Beethoven – Violin Concerto in D Major, Opus 61

by Max Derrickson

Ludwig van Beethoven (1770-1827)

Violin Concerto in D Major, Opus 61
1. Allegro, ma non troppo
2. Larghetto
3. Rondo

The life of Ludwig van Beethoven has been studied intensively.  We know that it was chaotic, with hardship, struggle, and illness.  A whole volume has been devoted to his illnesses.  It is well known that he went completely deaf in the middle of his life.  (His hearing loss was quite advanced when he wrote the Violin Concerto in 1806.)  But the torture that this caused him can never be overestimated.  Nevertheless, his Violin Concerto bespeaks a composer who was compassionate, witty, deeply humane, and understanding of whispered joys.

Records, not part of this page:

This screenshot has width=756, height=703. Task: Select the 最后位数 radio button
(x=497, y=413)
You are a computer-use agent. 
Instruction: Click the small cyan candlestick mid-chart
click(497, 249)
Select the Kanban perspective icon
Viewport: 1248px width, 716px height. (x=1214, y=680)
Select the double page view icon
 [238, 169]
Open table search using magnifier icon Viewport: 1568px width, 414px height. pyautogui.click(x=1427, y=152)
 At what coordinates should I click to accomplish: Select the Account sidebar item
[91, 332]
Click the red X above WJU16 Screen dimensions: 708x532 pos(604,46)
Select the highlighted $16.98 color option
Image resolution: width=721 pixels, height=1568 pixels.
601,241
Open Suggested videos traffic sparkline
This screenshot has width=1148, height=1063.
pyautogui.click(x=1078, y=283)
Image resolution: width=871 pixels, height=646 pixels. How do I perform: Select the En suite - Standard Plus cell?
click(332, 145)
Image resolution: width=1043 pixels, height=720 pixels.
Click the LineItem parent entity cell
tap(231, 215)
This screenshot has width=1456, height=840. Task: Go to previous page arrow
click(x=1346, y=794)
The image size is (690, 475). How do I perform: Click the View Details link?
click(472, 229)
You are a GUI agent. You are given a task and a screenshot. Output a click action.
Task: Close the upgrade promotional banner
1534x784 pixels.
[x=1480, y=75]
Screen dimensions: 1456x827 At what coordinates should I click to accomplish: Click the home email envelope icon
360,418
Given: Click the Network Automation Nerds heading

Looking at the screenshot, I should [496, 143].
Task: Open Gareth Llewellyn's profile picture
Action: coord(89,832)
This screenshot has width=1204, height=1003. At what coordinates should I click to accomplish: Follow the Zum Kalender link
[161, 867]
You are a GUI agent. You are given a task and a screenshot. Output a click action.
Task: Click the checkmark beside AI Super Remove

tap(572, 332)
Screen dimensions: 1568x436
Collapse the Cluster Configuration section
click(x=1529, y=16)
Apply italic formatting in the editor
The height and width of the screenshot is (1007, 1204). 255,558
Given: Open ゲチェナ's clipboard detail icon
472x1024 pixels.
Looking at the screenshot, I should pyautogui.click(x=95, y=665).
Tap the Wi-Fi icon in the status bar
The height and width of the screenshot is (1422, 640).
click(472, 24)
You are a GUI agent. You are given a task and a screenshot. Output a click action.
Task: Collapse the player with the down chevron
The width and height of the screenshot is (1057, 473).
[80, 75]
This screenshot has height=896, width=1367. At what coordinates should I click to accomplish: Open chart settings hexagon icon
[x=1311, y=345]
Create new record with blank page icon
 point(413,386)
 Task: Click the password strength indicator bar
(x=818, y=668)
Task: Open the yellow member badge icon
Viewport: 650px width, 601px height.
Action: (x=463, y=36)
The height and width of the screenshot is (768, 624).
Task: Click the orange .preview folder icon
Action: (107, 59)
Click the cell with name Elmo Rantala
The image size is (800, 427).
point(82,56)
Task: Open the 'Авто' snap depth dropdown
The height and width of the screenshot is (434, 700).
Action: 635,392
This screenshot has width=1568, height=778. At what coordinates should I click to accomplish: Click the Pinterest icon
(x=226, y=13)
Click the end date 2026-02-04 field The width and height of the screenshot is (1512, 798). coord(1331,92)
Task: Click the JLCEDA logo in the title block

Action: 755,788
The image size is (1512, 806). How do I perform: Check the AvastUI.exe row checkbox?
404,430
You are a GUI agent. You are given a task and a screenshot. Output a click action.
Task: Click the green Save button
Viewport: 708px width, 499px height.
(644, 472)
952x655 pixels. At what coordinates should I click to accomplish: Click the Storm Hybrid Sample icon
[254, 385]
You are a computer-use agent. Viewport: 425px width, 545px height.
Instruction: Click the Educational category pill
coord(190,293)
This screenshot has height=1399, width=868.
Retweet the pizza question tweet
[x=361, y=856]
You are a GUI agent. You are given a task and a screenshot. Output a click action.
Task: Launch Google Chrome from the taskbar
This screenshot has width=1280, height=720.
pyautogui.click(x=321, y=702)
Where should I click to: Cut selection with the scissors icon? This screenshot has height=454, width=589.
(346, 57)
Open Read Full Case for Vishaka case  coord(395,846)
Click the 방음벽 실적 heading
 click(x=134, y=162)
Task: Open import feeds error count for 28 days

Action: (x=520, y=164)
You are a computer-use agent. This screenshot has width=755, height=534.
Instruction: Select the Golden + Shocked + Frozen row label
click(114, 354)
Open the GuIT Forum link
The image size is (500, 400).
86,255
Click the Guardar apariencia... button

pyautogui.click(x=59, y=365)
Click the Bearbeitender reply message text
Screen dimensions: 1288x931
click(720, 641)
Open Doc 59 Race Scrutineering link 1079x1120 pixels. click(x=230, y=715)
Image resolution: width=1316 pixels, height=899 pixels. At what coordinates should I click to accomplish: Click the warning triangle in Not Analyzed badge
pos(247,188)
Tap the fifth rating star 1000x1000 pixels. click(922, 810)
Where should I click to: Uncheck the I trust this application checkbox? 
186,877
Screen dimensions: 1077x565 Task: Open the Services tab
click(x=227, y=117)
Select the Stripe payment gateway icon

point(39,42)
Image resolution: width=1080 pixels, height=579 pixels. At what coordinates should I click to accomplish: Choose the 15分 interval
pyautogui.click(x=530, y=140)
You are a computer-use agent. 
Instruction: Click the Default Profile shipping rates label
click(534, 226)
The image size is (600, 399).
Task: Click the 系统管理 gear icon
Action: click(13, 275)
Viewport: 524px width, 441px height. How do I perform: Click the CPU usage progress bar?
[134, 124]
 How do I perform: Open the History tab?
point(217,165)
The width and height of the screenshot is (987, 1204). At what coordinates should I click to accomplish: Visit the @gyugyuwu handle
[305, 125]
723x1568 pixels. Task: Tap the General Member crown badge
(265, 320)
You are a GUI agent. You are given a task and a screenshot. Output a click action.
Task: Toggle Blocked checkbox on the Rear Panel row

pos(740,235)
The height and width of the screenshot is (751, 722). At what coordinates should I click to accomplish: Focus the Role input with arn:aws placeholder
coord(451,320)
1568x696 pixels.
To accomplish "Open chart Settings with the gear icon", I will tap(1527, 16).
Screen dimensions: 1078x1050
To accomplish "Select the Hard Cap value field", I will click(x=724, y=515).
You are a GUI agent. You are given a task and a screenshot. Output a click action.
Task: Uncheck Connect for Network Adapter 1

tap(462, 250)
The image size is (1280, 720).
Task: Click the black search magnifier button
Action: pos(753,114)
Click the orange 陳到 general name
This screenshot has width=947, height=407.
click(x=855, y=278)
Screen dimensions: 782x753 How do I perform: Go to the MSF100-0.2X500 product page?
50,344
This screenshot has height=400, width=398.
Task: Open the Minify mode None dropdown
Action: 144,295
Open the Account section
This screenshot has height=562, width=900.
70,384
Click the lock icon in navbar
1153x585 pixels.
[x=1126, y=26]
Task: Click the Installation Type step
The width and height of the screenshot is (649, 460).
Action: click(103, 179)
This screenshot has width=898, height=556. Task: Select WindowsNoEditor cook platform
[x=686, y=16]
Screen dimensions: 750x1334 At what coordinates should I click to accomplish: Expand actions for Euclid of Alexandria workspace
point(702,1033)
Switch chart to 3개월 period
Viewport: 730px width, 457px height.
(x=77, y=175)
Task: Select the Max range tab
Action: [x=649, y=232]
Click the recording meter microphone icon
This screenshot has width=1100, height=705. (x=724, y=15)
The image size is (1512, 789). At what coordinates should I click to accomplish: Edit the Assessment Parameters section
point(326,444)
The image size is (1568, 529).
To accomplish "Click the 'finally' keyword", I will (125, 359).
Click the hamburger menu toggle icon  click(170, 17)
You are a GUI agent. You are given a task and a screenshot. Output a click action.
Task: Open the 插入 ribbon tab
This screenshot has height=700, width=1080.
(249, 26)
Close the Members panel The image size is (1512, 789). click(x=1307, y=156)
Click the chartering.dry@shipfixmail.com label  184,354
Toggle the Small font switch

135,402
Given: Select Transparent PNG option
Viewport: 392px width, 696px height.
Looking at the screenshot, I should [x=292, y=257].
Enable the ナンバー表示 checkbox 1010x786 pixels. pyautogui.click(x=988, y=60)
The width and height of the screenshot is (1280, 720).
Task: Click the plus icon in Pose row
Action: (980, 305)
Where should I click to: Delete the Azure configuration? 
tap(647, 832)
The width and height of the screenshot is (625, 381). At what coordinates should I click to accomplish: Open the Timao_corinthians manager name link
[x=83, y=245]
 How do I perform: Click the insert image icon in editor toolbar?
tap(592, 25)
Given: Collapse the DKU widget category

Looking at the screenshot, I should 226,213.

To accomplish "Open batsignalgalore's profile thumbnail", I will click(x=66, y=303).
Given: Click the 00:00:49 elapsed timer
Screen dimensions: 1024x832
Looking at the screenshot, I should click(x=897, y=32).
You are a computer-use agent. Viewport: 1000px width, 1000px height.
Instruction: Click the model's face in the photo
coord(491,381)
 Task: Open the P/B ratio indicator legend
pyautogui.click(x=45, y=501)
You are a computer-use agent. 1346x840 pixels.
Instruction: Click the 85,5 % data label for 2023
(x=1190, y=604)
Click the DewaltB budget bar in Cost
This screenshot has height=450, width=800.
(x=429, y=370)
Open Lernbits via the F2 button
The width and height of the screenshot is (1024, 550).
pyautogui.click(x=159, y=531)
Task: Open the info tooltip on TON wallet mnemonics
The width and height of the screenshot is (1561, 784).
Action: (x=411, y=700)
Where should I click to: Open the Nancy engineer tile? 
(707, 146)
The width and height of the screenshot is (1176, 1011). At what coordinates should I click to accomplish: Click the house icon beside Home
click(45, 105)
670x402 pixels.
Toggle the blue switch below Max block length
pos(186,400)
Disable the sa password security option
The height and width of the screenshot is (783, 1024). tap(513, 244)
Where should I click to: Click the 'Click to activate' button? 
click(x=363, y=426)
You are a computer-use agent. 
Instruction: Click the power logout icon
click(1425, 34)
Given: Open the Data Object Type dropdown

The Concerto is one of the lengthiest written by any composer.  Yet, remarkably, it is also one of the quietest, crafted within a scope of serenity.  Often, when the music reaches a dramatic moment, its arrival is one of pastoral amplitude.

“One might be inclined to say off-hand that the most mysterious stroke of genius in the whole [of this] work is the famous opening with five strokes of the drum which introduces the peculiarly radiant first subject on the wood-wind….”  So said the esteemed musicologist Donald Tovey.